5. In addition, in the process of raising our heads and waving our rackets at a time, our shoulders and necks, which are stiff due to long-term bowing to work and entertainment, will also be exercised.


6. The swing sport requires at least two people to participate, which helps to build a healthy social relationship.



Make 4 preparations before swinging.






01

Do a good warm-up


It is recommended to fully warm up before exercise, let the body adapt to the feeling of faster blood flow and muscle extension, then gradually increase the intensity of exercise, and fully stretch after training.


Generally speaking, the preparation time for activities should not be less than 10 minutes.


Jogging, leg pressing, rubbing joints and stretching muscles are common methods.


Pay attention to the standard of action when exercising.


Relax the whole body before catching the ball, the big arm drives the forearm, and then drive the fingers and wrists to hit the ball hard, do not swing the arm.


The relaxation time should not be less than 20 minutes.


Two people can relax each other, or they can relax themselves, relaxing the muscles of the legs and arms by pressing, stepping, swinging and other techniques.



02

Choose the right equipment


Racket is a necessary equipment for swinging sports, for beginners, try to choose a lighter racket.


The weight of the racket used by women is between 270g and 280g, and that for men is between 300g and 315g.


For badminton rackets or tennis rackets, the net line should not be adjusted too tightly, so that you can hit the ball back without having too much shock when hitting the ball.



03

Control exercise time


Exercise is good, but you should control your time.


Generally speaking, swing sports do not have to practice every day, three to five days a week, once a day has the greatest health benefits.


In terms of length of time, the best time for each exercise is between 45 and 60 minutes.


Less or more than the above-mentioned exercise frequency and time may have a negative effect on health.



04

Control exercise intensity


The middle-aged and elderly groups are more inclined to fitness, it is better to sweat a little when doing swing sports, and they should feel relaxed and comfortable after exercise.

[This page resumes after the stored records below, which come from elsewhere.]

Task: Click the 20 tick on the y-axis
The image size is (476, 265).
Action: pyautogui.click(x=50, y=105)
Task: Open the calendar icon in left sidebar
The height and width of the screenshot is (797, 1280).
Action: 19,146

For the elderly, swing sports to stretch the body and mind is appropriate, play more defense, less smash, do not be too active to save the ball, so as not to cause damage.


More importantly, the main purpose of exercise is to benefit the body and mind. Middle-aged and elderly people should not get angry or blindly increase their exercise intensity for winning or losing for a while.


Tips



Swing exercise requires the integrity of the body structure. If your shoulder, elbow and knee joints have been seriously injured, or suffer from lumbar disc herniation or spinal canal stenosis, it is recommended to reduce swing exercise to avoid aggravating joint damage.

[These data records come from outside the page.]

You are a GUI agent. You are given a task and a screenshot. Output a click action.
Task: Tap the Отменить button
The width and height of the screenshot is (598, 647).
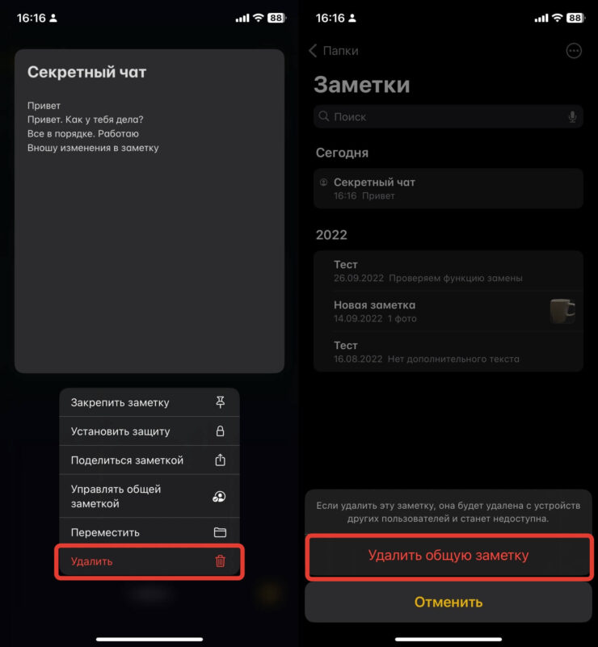pyautogui.click(x=448, y=602)
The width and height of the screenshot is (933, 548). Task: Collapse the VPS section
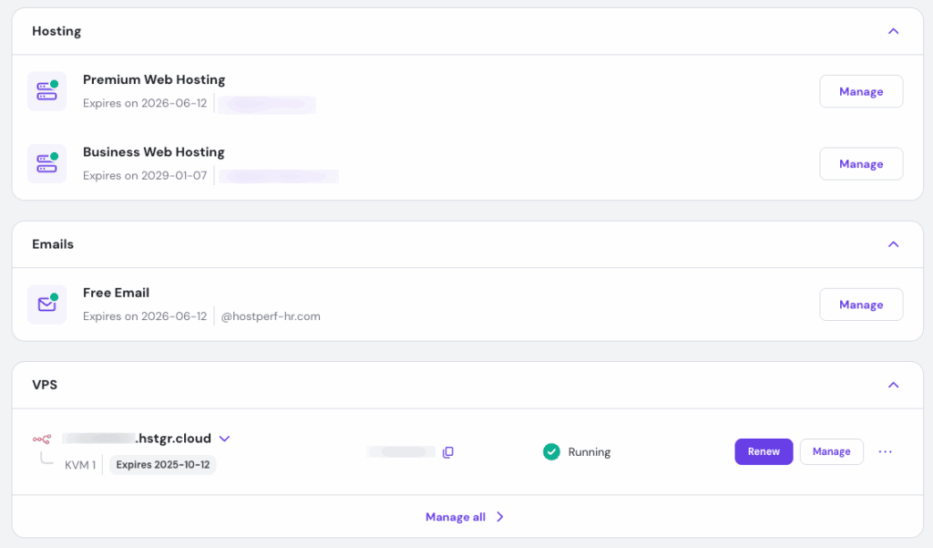893,385
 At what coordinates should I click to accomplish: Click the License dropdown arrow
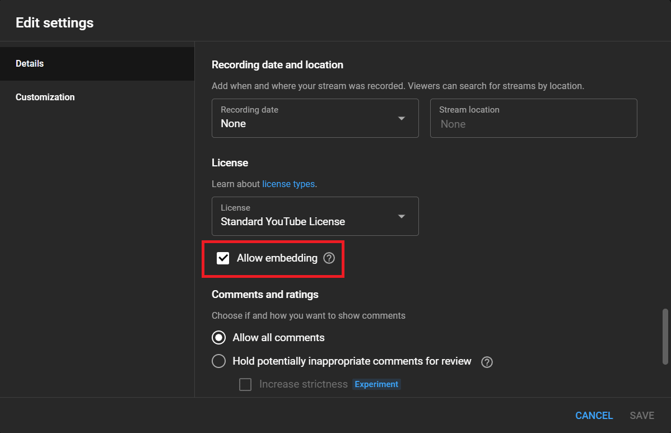tap(402, 216)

Patients with cardiopulmonary disease, rotator cuff injury, osteoporosis and severe scoliosis are not suitable for swing exercise.


A healthier way to exercise than walking! Hurry up to practice when the weather is warm, a real longevity exercise.

Some middle-aged and elderly people with basic diseases had better carry out pre-exercise check-ups and tests under the guidance of doctors before exercise to ensure exercise safety.